Lastly, a bit more detail on piloting. From the market you want to get the following as soon as possible:

Once you have these three in hand you can fish for a copy of "I'll take that!", so you play your gun at the first opportunity to evade. The Fence and Disguise need to be played normally, so they should generally be the priority for your resources and actions, but both of them will make the other easier to get down.

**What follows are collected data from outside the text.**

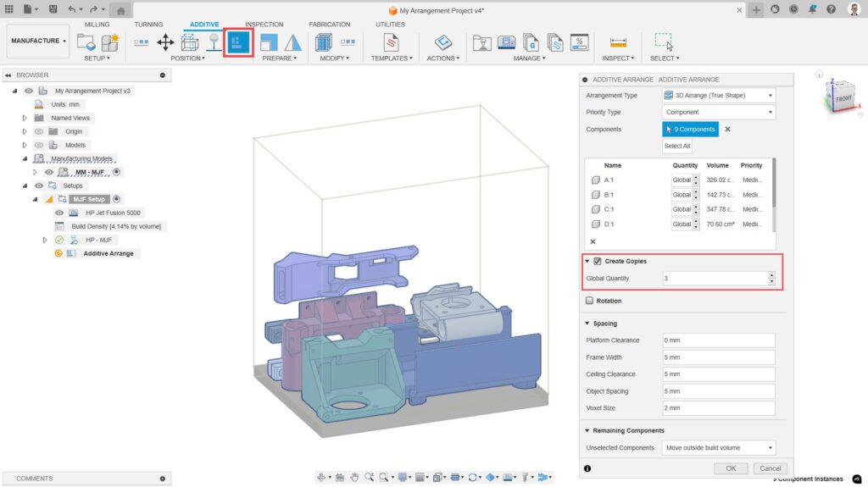Click the Global Quantity stepper arrows
This screenshot has width=868, height=487.
(x=771, y=278)
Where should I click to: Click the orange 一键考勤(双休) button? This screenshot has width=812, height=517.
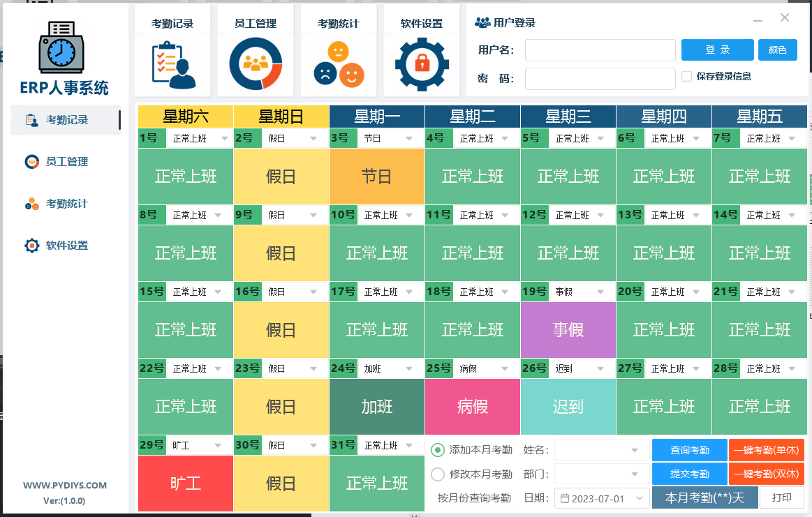coord(766,474)
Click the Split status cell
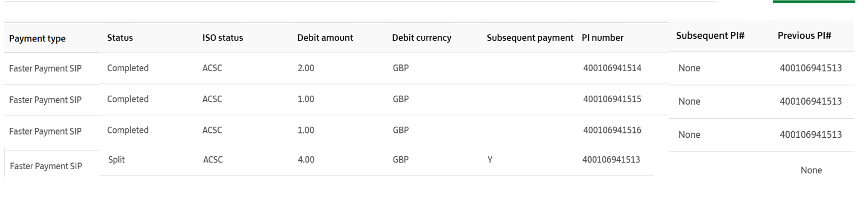 117,160
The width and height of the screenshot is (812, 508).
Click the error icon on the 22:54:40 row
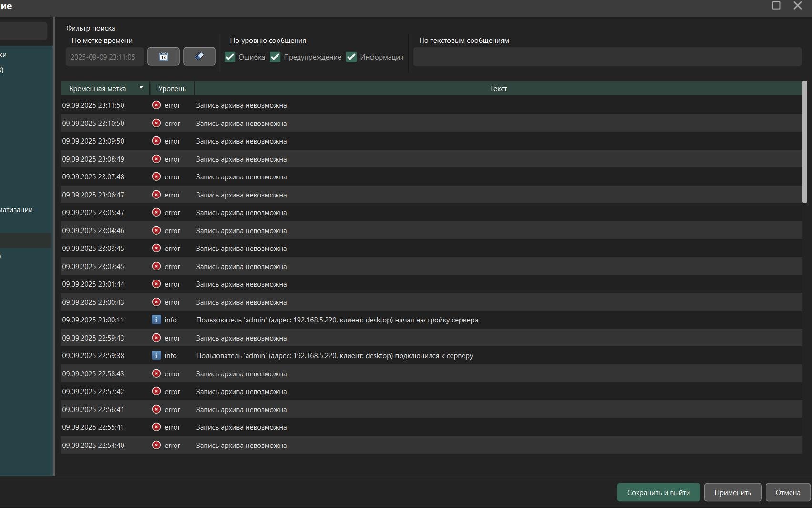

If you see Pickpocketing alongside any of the above then it's fine to pass on it until it comes round again, but otherwise it should be the next priority from the market. The second "I'll take that" is always good, so you can get down a second gun when you need it, but you can also use it on your LCC or Stylish Coat at a pinch, if actions and resources are tight.

If you can manage to get all of the above into play you'll be laughing. Delilah, Lone Wolf, LCC and both copies of Sharpshooter obviously need to go into play as soon as you see them, but just with the pieces in the market you should be able to handle the early enemies and get enough card draw and economy to spin the rest of the engine up.

The only real fail state for this deck is getting mobbed by lots of enemies before you are ready to deal with them efficiently. It will be more fragile if it's the only enemy management in a party where the other members have literally no evasion, particularly if there are a lot of early enemies and/or a very small map. It's less of a bumpy ride than most other Wini decks I've played, and once it is up and running I found it extremely powerful.